--- EXERCISE INSTRUCTIONS ---
Edit the rows starting at the one containing "249) label: Drinkgerei" and ending at the last row, replacing "webpages" with "web pages" and leaving everything else unchanged.

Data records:
════════════════

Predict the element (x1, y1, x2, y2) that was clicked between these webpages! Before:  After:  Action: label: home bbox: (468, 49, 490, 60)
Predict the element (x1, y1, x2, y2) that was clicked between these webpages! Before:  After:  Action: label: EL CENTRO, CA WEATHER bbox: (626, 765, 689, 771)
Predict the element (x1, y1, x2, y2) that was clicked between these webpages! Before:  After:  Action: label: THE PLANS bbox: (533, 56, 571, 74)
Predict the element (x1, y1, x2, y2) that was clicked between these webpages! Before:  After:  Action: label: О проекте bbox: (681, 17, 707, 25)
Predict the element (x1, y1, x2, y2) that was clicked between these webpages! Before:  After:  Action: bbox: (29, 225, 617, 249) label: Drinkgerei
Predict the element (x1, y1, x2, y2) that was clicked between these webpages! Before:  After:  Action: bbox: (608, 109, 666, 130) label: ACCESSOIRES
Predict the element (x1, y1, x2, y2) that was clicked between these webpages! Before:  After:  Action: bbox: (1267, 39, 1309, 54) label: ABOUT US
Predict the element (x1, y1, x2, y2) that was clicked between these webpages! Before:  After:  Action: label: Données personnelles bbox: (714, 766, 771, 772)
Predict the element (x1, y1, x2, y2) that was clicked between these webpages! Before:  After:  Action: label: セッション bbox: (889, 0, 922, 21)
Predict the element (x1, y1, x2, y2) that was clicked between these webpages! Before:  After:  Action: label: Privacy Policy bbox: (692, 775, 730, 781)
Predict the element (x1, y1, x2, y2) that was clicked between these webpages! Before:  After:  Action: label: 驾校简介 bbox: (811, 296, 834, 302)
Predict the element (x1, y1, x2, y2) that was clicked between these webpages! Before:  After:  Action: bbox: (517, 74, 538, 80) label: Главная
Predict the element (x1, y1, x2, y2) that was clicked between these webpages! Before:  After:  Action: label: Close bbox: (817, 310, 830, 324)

════════════════

--- FINISHED EXERCISE ---
Predict the element (x1, y1, x2, y2) that was clicked between these web pages! Before:  After:  Action: bbox: (29, 225, 617, 249) label: Drinkgerei
Predict the element (x1, y1, x2, y2) that was clicked between these web pages! Before:  After:  Action: bbox: (608, 109, 666, 130) label: ACCESSOIRES
Predict the element (x1, y1, x2, y2) that was clicked between these web pages! Before:  After:  Action: bbox: (1267, 39, 1309, 54) label: ABOUT US
Predict the element (x1, y1, x2, y2) that was clicked between these web pages! Before:  After:  Action: label: Données personnelles bbox: (714, 766, 771, 772)
Predict the element (x1, y1, x2, y2) that was clicked between these web pages! Before:  After:  Action: label: セッション bbox: (889, 0, 922, 21)
Predict the element (x1, y1, x2, y2) that was clicked between these web pages! Before:  After:  Action: label: Privacy Policy bbox: (692, 775, 730, 781)
Predict the element (x1, y1, x2, y2) that was clicked between these web pages! Before:  After:  Action: label: 驾校简介 bbox: (811, 296, 834, 302)
Predict the element (x1, y1, x2, y2) that was clicked between these web pages! Before:  After:  Action: bbox: (517, 74, 538, 80) label: Главная
Predict the element (x1, y1, x2, y2) that was clicked between these web pages! Before:  After:  Action: label: Close bbox: (817, 310, 830, 324)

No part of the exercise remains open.